- **What needs to be done**
Return each line in the records below that includes "radio".

- **Items from a data source**
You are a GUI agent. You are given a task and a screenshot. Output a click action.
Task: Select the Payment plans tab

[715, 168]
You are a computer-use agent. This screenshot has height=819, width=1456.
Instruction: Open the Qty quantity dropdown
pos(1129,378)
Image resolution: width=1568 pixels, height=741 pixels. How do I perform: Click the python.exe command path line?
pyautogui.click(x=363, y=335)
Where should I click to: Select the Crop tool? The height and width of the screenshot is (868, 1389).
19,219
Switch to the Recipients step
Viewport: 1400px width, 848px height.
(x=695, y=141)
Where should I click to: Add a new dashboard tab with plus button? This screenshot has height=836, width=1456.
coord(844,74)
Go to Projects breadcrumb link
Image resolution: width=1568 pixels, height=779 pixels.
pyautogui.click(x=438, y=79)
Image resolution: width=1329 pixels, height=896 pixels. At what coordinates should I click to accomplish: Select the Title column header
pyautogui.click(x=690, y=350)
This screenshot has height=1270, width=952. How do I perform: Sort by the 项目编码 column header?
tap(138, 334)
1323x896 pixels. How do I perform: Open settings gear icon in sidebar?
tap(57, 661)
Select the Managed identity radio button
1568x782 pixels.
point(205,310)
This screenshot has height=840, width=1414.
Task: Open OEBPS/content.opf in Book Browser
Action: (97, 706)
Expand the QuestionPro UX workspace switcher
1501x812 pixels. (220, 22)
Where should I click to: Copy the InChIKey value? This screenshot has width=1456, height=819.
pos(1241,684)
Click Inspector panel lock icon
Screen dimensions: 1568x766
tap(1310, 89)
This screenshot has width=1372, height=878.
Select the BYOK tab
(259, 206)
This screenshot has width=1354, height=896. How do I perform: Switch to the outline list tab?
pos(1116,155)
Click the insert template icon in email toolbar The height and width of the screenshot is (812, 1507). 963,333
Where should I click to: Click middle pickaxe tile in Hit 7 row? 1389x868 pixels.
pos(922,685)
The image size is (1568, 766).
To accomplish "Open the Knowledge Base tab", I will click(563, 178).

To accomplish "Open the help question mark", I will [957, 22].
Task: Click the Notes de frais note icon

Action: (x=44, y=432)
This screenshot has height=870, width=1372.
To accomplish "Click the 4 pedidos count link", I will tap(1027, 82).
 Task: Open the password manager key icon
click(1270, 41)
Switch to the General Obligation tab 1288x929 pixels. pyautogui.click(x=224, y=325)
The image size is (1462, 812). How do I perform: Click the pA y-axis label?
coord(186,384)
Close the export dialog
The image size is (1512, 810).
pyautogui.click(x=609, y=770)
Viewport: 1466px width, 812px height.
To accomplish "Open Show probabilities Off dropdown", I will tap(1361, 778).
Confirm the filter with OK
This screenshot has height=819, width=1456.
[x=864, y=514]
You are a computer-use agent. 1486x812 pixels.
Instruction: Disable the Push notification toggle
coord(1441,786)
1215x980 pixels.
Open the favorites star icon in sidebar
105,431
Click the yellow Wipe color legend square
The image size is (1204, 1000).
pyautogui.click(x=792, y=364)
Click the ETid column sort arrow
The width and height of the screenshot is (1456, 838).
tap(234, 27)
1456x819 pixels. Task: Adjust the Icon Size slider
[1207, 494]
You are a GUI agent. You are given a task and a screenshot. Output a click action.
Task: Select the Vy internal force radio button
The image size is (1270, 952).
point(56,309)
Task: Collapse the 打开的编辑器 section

- **Exercise answer**
Select the Managed identity radio button
Task: Select the Vy internal force radio button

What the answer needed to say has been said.